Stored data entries
• • •

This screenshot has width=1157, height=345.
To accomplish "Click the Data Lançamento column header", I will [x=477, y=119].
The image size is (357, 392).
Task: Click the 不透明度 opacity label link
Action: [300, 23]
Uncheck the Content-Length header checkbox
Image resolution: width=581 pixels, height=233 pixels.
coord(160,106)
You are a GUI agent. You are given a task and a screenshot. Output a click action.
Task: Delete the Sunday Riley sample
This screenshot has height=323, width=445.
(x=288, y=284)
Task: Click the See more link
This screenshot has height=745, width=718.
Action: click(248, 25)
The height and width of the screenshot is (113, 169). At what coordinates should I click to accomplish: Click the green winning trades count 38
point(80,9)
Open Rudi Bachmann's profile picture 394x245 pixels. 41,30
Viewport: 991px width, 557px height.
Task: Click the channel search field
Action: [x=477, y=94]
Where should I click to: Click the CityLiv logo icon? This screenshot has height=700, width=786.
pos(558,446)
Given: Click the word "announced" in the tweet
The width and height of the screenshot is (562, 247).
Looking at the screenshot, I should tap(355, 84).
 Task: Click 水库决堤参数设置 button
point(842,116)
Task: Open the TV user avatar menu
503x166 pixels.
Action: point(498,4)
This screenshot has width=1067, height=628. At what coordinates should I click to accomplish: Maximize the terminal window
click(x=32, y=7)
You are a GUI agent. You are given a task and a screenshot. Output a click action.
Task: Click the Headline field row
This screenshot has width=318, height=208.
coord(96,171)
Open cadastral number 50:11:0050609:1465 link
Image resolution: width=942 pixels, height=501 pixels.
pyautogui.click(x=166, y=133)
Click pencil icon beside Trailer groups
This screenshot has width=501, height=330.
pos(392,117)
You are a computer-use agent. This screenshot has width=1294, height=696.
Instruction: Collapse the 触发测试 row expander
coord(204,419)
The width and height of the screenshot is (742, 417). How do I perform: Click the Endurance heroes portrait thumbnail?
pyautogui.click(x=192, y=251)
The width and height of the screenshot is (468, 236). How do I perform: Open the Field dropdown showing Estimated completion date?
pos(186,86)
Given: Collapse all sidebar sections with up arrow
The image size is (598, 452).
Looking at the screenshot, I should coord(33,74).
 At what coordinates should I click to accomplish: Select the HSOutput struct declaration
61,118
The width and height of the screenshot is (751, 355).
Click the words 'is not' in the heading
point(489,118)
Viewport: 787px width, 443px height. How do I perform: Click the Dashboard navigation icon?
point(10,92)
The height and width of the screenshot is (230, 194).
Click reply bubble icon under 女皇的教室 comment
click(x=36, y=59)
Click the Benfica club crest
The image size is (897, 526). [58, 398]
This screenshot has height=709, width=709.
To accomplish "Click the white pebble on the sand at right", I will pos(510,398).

• • •

Please copy the lines above from the line with "The width and height of the screenshot is (751, 355)." up to and including the line with "This screenshot has height=709, width=709.", exactly as written and with nothing else.

[Exercise answer]:
The width and height of the screenshot is (751, 355).
Click the words 'is not' in the heading
point(489,118)
Viewport: 787px width, 443px height. How do I perform: Click the Dashboard navigation icon?
point(10,92)
The height and width of the screenshot is (230, 194).
Click reply bubble icon under 女皇的教室 comment
click(x=36, y=59)
Click the Benfica club crest
The image size is (897, 526). [58, 398]
This screenshot has height=709, width=709.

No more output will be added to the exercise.